Roles and permissions — system and tenant roles built from scoped permission grants

Last updated: July 12, 2026 by Steve

Roles and Permissions

AccessPoint uses granular, tenant-configurable permissions rather than fixed job titles. On this page you build the roles your office uses — Coordinator, Reviewer, and so on — by granting individual permissions from a categorized catalog. This page defines what each role can do; assigning roles to people happens on Manage Users.

Roles and permissions (screenshot placeholder — capture: the Roles & permissions panel with a role selected and its permission grants visible)

Where to Find It

Open Settings from the app toolbar and choose Roles & permissions in the Users & access group.
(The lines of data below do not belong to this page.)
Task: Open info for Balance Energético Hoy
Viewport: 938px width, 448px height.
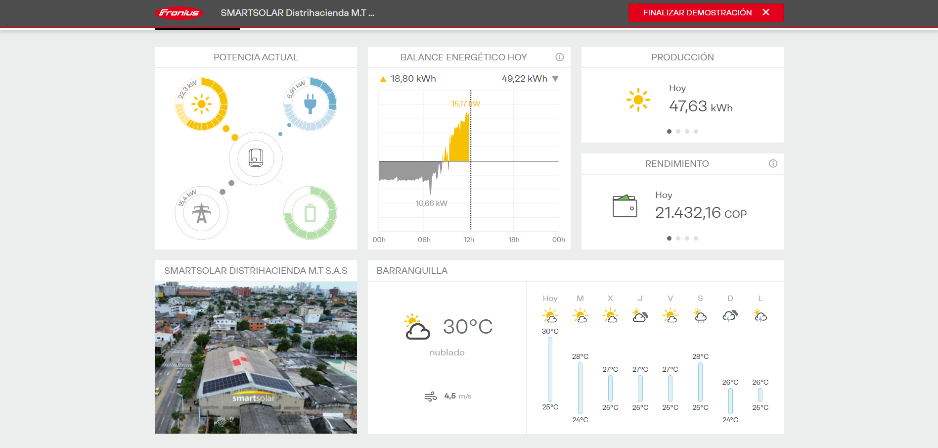Action: click(559, 57)
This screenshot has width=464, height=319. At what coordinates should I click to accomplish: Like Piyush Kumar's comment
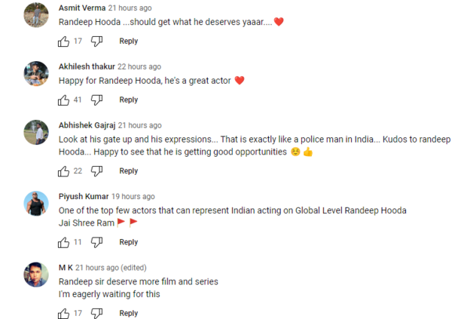(x=63, y=242)
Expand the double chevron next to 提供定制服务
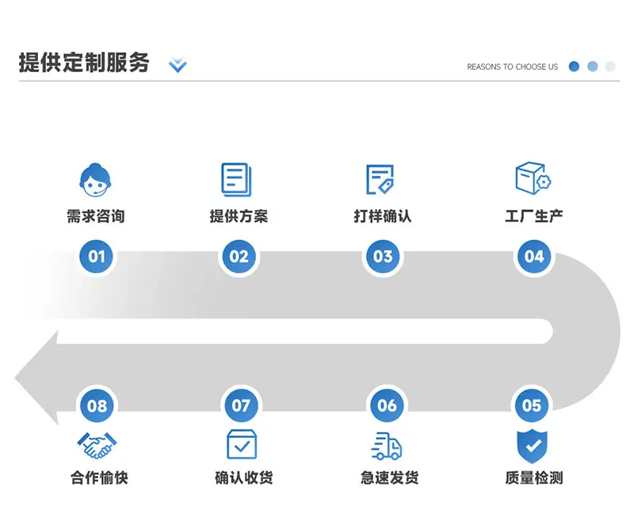Screen dimensions: 626x529 (177, 65)
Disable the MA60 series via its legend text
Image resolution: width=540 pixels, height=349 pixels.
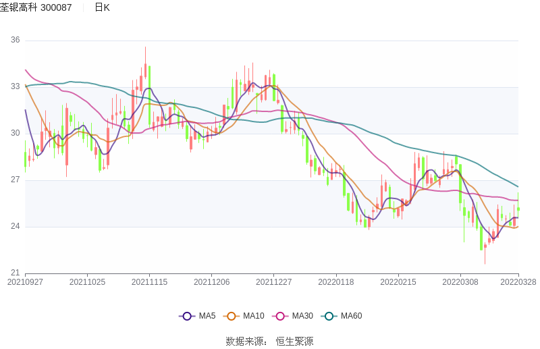tap(351, 316)
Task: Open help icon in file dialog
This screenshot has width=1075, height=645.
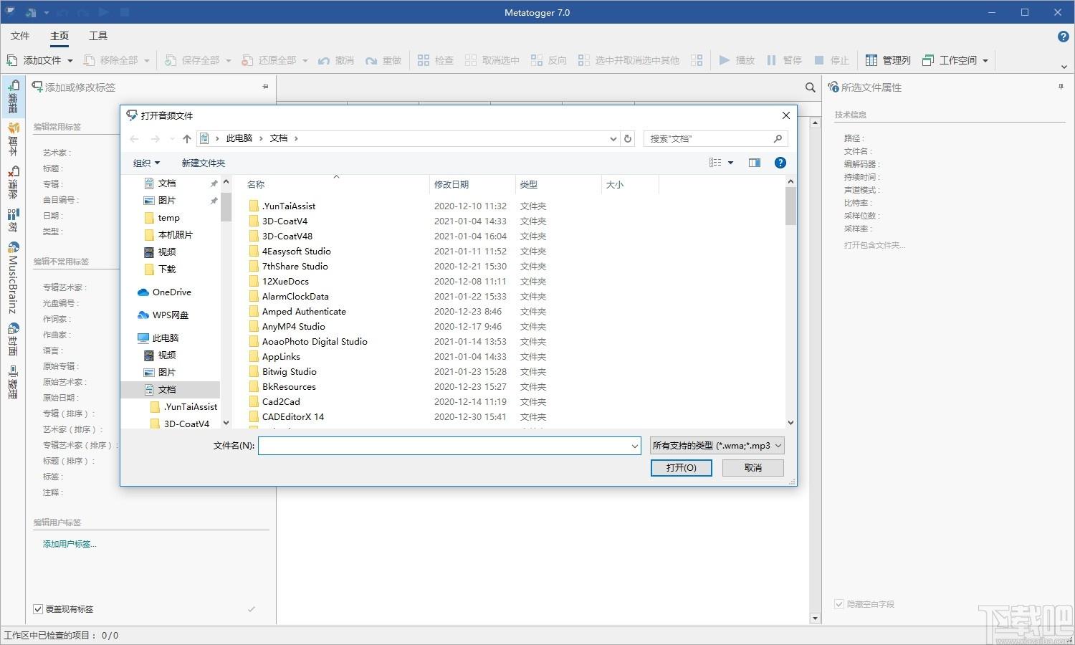Action: point(780,163)
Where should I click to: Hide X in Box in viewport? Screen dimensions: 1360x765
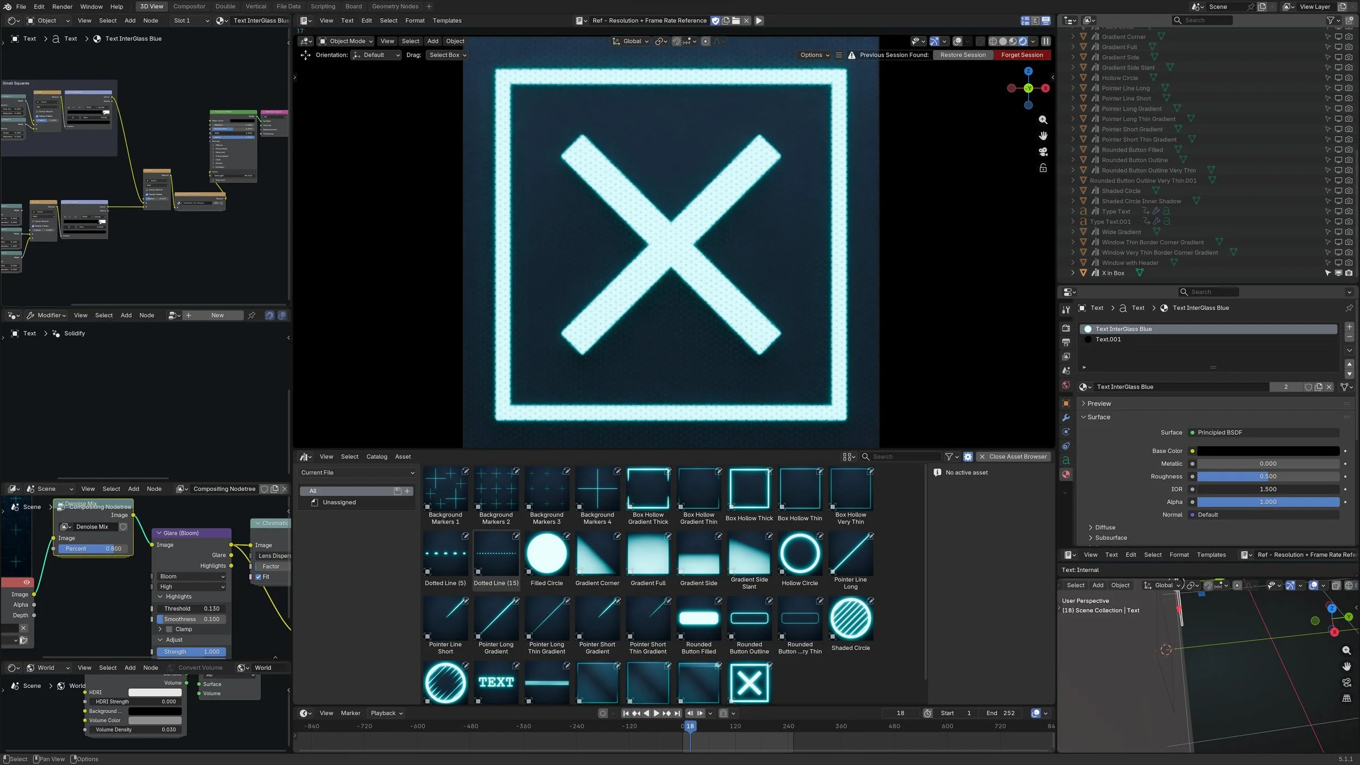(x=1338, y=273)
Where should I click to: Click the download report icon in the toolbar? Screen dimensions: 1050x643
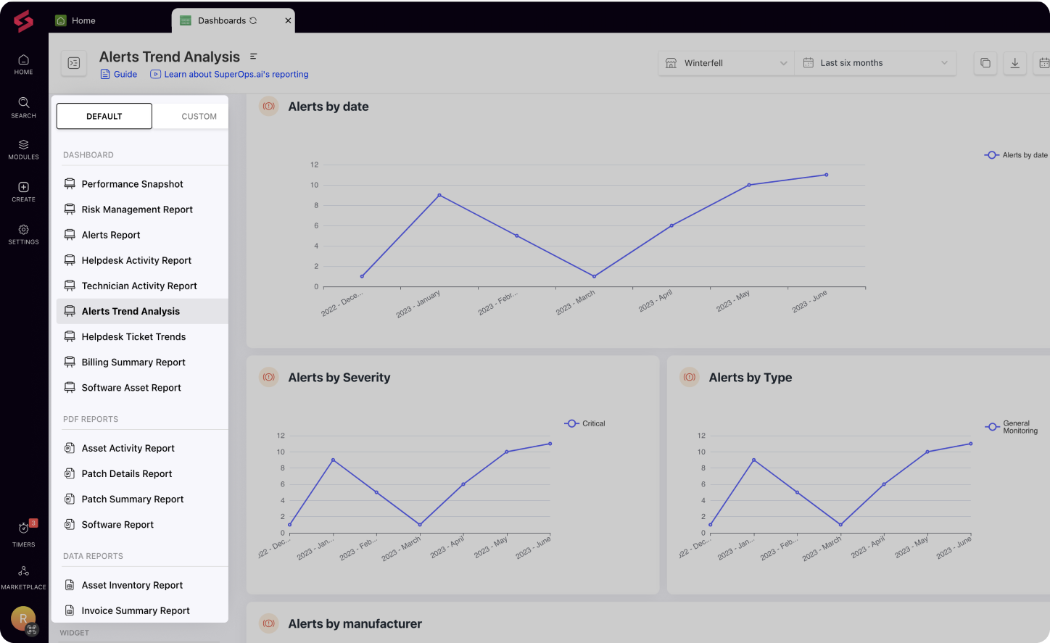(x=1014, y=63)
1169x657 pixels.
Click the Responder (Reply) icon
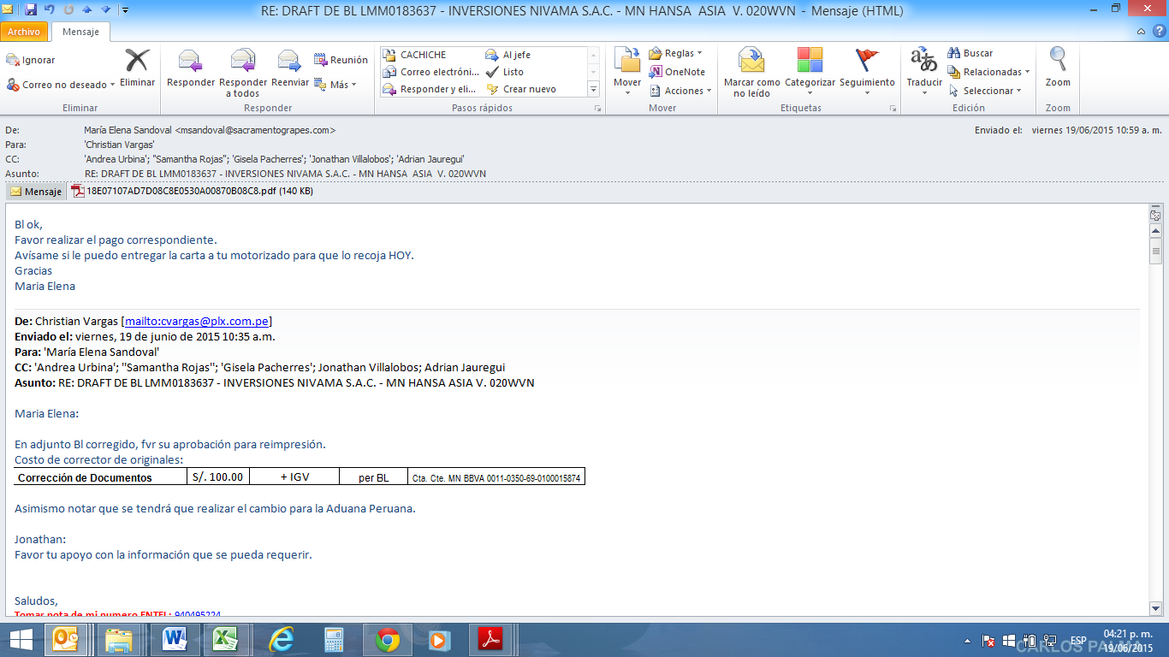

System Roles vs. Tenant Roles

  • Administrator is the only built-in system role.
  • Every other role — all coordinator-style roles — is defined by you. They are typically seeded from a Configuration Pack and customized afterward.

Building a Role

Element Details
Name and description Both are translatable, so the role reads correctly in each of your tenant's active languages.
Permission grants Grant individual permissions from a categorized permission catalog.
Scope Each grant can be Global or scoped.

Permissions in Practice

Permissions gate what users see and do throughout the product. Examples that appear elsewhere in this documentation:

  • View requestor PII — requestor names, emails, and other personal information are visible only to roles that carry this permission; custodians and contributors work from sanitized instructions without it.
  • RequestorManage — required to edit requestor contacts and institutions.
  • ConfigurationManage — lets a user share saved views tenant-wide and manage shared views.
  • *.configure permissions — some Settings groups (review workflows, privacy incident/assessment/complaint configuration) only appear when you hold the matching configure permission.

Roles and User Assignment

Roles do nothing until they are assigned. Use Manage Users to assign or remove roles per user. A user can hold more than one role — permissions are additive — and a last-admin guard prevents removing the final administrator, so you can never lock yourself out.